What the NSA has built is a system that is too big to monitor properly, let alone fully control. The system’s official purposes are bad enough, but it cannot even know the full range of illegitimate private actions that it permits. And this is not a design flaw. It is inherent in the very size of the system and the number of people who have access to it. Which brings us back to NASDAQ, Apple, Goldman Sachs et. al.

If it can be done, it will be done. Algorithms will be written for automated trading at speeds measured in fractions of a microsecond, and the competition will have to follow suit. It will become possible to store immense amounts of data in a virtual “cloud”, and the cloud will take shape. It will become theoretically possible to listen in on every conversation in the world, and the surveillance systems to do it will be built.

This is a genuinely monstrous apparatus.  One of the things Snowden's leaks revealed is that the NSA's "black budget" is a staggering $52-billion annually.  That's far in excess of America's intelligence spending at the peak of the Cold War.    The CIA accounts for just under $15-billion but a lot of the remainder goes to intelligence contractors like those Snowden worked for when he mined his government's secrets.

Worse still, the more dependent the NSA becomes on contractors, the more vulnerable it becomes to espionage.  It simply provides windows of opportunity for foreign intelligence to either buy off contractors' employees or infiltrate their own agents first onto contractors' payrolls and then inside the NSA.

The NSA has become too big not to fail.

5 comments:

Anonymous said...

Why doesn't the U.S. do as Harper does? Harper signs sneak deals behind the peoples back. Why doesn't the U.S. have an Omnibus Bill? China can sue Canada if, anyone blocks China's huge inroads to our country. What about a FIPA deal with China? Would not the U.S. want China to take their country, for a minimum of 31 years? Obama should also sign a deal with, the Communist China Army? How about Obama selling their farms to China, as Harper has done in Canada.
I will quit now or, I will be here all day.

Anyong said...

Life is becoming worthless for those of us who are not multi millionairs, billionaires or top notch millitary personnel. What does that say about our value system and how extreme with irrational fear and distrust of others has become. Room for exhibiting undue suspicion doesn't show much thought nor respect for the word "dialogue".

LeDaro said...

Mound, on different subject matter. I have a question for you. Should America intervene in the Syrian civil war?

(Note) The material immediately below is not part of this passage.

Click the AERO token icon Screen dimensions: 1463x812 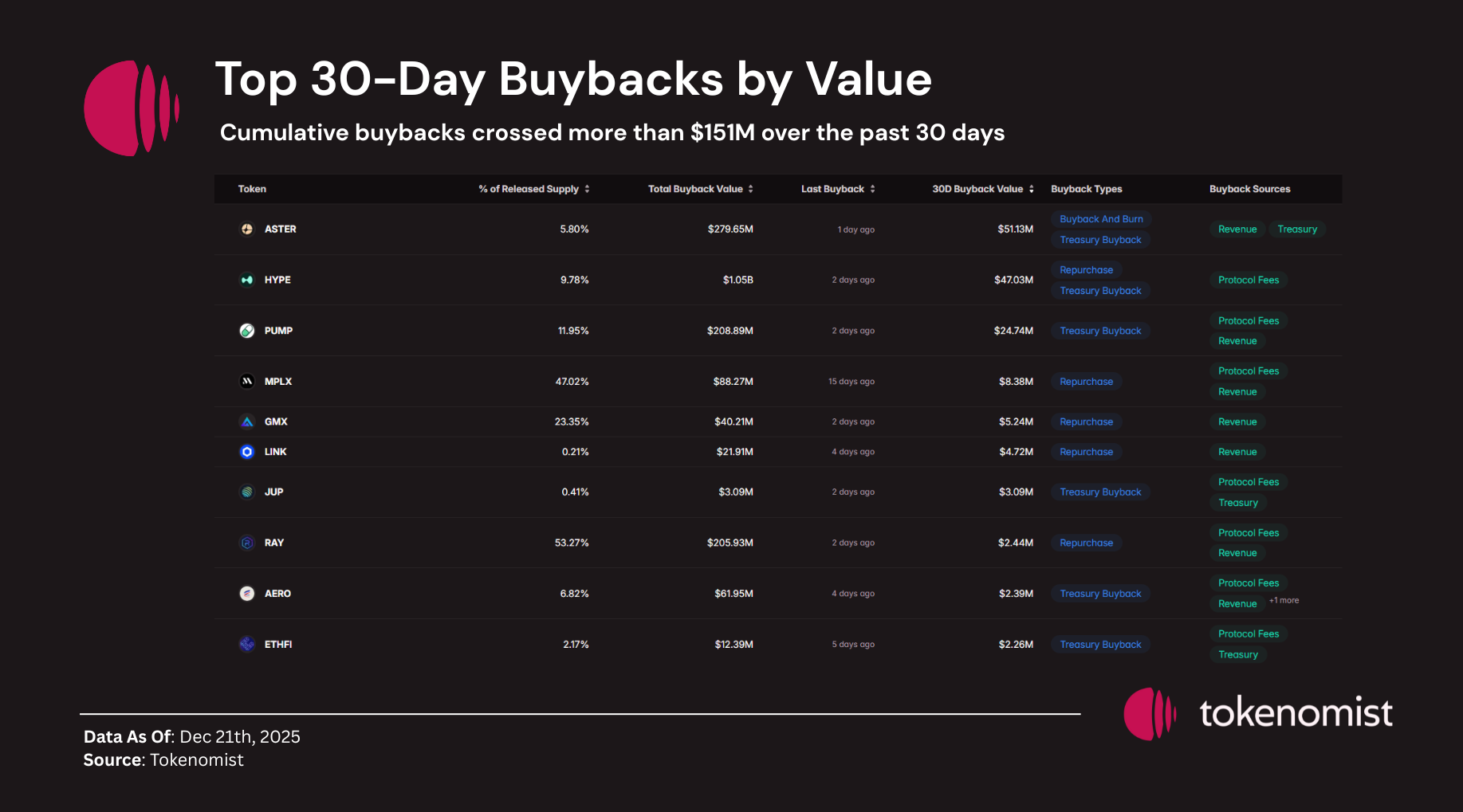click(247, 594)
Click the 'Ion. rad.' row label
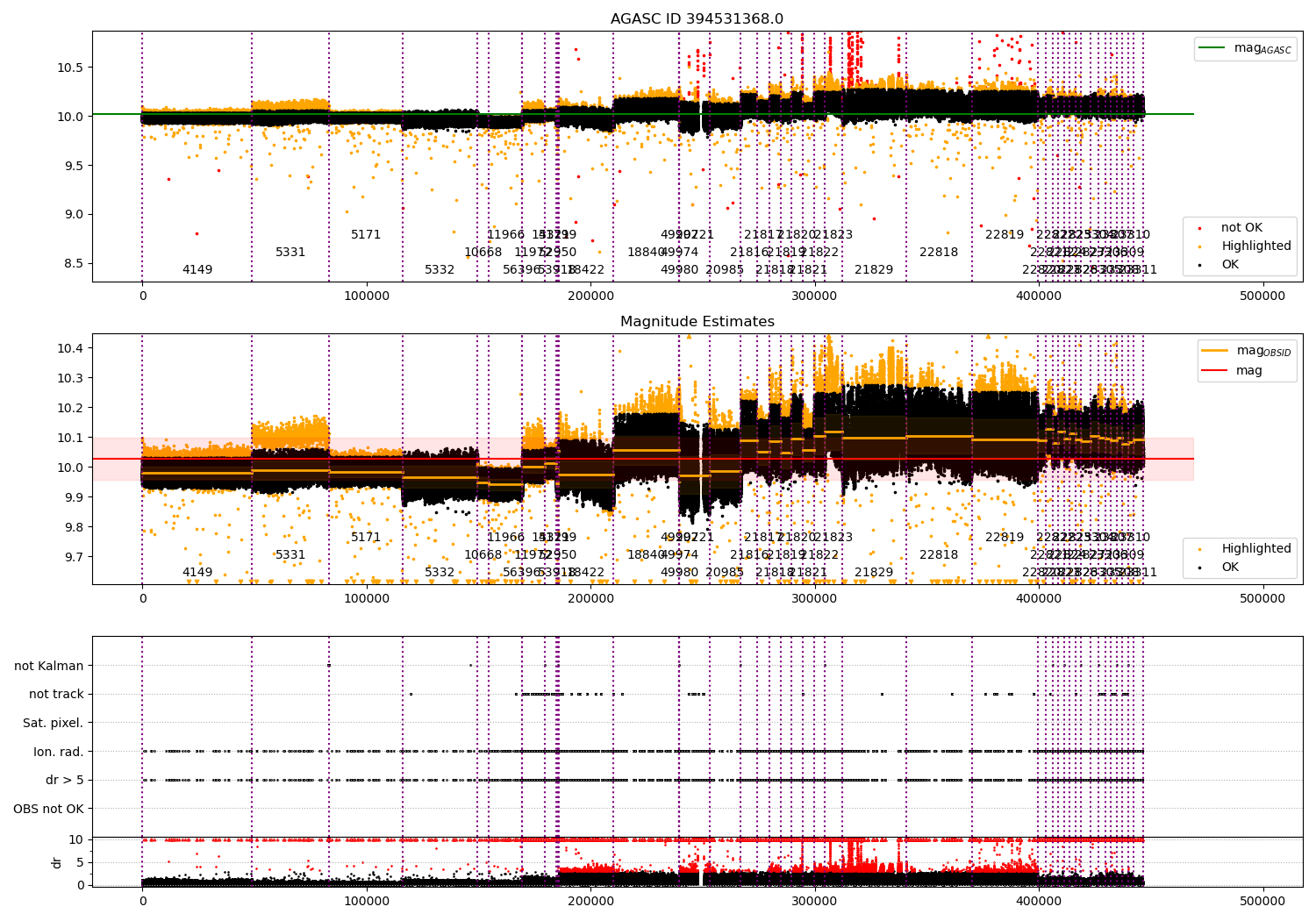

You know quite a bit about Middle East and your views will be appreciated.

The Mound of Sound said...

First, LD, I don't understand the legal basis Washington would use to justify attacking Syria.

We don't know what the U.S. plans on doing, precisely how or for how long.

We don't know what the U.S. hopes to achieve. Washington hasn't proclaimed what "victory" would look like, how that is to be accomplished and how American forces can leave without lasting repercussions.

I tend to agree with the Russian foreign minister who said America is acting like a monkey with a hand grenade.

The ongoing civil war is already stoking Sunni-Shia tensions in the region. American intervention would be obviously pro-Sunni which also means pro-al Qaeda. Could this be the fuze for a much larger, regional Arab war, one that would almost certainly draw in Israel?

America has been astonishingly adept at firepower but equally inept at benefiting themselves or anyone else by it.

I think America's chances of this backfiring in one or more of several ways are considerably greater than their prospects of any meaningful good.

LeDaro said...

Mound, thank you. Good insight.

U.S established a Shiite government in Iraq thus bringing Iraq in Iranian fold. Some achievement.